| REQUIRED WORK |
All lines from the entries below that contain the string "item" should be copied out.

(Source data)
'''
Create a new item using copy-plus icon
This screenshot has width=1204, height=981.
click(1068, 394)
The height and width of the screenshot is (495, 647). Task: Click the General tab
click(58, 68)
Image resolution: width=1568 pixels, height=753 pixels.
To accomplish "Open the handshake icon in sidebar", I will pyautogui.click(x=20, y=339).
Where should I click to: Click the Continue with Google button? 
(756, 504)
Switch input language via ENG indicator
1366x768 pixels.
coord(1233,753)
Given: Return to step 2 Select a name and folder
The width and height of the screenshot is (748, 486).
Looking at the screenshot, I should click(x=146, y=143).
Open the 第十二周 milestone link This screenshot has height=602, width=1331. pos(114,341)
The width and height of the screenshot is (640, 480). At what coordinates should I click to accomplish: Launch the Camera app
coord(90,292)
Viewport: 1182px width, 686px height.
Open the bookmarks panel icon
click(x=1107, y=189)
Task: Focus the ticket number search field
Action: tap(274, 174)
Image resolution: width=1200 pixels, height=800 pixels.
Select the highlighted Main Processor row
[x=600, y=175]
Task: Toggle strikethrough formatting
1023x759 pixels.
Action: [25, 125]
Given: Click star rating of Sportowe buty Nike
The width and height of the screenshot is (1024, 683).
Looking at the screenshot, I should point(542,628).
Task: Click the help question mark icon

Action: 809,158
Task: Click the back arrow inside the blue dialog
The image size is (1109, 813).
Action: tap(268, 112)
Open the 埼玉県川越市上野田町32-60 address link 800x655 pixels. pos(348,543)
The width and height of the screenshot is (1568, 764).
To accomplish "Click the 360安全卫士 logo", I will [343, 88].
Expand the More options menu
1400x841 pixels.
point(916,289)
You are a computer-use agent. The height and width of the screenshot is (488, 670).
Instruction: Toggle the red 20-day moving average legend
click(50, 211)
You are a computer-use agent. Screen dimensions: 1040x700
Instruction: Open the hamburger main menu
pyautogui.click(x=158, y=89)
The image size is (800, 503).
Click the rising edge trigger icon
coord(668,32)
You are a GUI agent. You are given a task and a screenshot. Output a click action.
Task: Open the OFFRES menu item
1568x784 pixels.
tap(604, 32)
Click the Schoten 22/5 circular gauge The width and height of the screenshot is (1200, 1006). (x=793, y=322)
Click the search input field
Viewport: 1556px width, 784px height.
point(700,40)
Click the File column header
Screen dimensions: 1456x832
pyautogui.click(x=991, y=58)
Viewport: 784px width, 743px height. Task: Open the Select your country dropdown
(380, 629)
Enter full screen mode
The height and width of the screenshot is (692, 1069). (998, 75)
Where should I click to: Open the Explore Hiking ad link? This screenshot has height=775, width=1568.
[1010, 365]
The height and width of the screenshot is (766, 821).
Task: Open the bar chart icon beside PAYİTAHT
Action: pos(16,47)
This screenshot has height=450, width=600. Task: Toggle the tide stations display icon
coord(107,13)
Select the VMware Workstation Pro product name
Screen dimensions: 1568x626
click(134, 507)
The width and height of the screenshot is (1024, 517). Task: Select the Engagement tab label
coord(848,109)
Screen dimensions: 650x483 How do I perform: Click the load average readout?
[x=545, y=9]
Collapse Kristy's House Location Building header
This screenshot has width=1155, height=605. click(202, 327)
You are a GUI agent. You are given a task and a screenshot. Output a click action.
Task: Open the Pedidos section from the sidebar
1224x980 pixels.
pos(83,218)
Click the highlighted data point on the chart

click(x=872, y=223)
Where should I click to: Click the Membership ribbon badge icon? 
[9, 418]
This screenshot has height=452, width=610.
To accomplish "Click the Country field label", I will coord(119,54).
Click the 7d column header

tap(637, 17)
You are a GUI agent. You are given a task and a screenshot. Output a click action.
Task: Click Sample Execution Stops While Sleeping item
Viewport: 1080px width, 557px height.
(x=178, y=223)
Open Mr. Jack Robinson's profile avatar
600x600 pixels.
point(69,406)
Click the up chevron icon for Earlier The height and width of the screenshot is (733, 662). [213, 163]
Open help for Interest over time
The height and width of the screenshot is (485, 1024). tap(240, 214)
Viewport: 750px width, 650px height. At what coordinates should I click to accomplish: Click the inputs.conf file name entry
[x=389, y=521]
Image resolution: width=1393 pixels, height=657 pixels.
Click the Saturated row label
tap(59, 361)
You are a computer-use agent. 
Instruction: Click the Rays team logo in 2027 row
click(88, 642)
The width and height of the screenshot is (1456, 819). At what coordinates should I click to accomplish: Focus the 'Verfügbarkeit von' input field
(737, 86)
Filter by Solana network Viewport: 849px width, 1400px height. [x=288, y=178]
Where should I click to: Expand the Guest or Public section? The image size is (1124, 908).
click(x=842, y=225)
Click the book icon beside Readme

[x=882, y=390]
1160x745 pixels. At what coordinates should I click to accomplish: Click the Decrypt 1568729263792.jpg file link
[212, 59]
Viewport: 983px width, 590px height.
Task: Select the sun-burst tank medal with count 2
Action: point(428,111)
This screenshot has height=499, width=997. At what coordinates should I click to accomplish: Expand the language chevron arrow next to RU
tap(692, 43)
'''
| PROBLEM SOLUTION |
Create a new item using copy-plus icon
Task: Open the OFFRES menu item
Task: Click Sample Execution Stops While Sleeping item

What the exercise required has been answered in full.